Problem to solve: Show each line of the records in which the word "computer" occurs.

Materials provided Block Start

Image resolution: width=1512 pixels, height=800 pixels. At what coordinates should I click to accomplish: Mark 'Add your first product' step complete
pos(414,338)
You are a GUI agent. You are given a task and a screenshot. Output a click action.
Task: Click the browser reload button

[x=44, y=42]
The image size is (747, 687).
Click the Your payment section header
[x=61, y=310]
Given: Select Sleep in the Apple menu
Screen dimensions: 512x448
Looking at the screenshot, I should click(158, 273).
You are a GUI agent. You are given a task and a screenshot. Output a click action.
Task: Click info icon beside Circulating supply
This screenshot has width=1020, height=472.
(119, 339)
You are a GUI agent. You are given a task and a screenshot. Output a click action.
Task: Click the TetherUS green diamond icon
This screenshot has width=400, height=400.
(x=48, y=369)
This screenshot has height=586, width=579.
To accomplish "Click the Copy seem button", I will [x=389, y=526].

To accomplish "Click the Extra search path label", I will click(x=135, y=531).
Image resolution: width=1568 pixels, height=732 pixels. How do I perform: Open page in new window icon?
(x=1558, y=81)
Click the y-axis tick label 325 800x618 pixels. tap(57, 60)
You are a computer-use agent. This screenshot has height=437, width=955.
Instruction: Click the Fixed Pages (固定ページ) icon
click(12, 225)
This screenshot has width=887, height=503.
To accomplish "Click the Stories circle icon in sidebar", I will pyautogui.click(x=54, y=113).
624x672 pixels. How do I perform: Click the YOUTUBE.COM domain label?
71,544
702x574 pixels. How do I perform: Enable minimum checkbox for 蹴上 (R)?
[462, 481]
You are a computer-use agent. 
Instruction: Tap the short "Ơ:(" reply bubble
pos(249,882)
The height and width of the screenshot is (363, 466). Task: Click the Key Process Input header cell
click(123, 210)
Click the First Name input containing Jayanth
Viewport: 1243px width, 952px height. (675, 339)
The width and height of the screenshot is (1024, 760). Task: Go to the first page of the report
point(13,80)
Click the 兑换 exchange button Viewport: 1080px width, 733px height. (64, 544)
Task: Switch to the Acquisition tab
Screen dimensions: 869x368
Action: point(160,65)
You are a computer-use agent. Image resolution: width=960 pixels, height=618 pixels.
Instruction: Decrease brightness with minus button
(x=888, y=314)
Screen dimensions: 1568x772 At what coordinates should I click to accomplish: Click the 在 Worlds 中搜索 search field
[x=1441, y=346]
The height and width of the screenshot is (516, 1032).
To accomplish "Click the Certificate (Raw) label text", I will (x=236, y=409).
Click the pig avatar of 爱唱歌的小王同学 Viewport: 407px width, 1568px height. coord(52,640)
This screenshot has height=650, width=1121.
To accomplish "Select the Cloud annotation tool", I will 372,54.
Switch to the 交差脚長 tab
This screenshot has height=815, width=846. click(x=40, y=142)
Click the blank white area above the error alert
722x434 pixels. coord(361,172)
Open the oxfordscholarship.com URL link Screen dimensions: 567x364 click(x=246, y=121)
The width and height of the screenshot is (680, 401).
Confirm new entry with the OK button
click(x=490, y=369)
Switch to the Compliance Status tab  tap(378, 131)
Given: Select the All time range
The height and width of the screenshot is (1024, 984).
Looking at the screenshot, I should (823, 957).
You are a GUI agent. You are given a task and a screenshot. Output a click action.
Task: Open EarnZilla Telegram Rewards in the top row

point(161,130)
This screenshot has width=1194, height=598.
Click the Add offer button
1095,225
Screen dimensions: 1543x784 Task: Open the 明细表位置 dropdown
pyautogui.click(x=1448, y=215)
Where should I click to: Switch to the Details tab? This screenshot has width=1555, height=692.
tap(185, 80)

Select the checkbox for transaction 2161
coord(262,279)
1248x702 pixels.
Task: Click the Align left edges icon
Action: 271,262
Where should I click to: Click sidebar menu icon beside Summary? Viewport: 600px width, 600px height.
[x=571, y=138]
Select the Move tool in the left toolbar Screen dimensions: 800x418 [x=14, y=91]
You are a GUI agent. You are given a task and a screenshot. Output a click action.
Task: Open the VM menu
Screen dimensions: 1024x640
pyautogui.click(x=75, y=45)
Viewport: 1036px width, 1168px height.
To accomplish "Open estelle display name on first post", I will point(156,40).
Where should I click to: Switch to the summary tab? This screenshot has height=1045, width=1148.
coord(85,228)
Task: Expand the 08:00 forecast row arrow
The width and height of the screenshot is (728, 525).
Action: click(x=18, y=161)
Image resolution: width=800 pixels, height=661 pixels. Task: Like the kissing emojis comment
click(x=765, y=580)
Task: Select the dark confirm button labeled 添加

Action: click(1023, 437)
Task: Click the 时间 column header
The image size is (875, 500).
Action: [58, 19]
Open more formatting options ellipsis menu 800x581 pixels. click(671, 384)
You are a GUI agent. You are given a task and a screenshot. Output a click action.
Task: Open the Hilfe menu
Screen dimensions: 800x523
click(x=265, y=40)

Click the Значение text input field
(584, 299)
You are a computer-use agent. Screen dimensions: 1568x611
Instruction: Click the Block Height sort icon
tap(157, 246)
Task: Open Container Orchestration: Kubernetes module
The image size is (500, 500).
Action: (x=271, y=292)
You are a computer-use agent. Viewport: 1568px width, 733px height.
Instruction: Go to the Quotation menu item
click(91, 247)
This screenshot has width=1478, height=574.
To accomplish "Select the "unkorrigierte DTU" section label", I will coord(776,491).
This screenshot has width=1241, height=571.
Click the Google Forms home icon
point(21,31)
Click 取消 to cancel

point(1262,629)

Materials provided Block End

Solution:
You are a computer-use agent. This screenshot has height=437, width=955.
You are a computer-use agent. 
You are a computer-use agent. Image resolution: width=960 pixels, height=618 pixels.
You are a computer-use agent. Screen dimensions: 1568x611
You are a computer-use agent. Viewport: 1568px width, 733px height.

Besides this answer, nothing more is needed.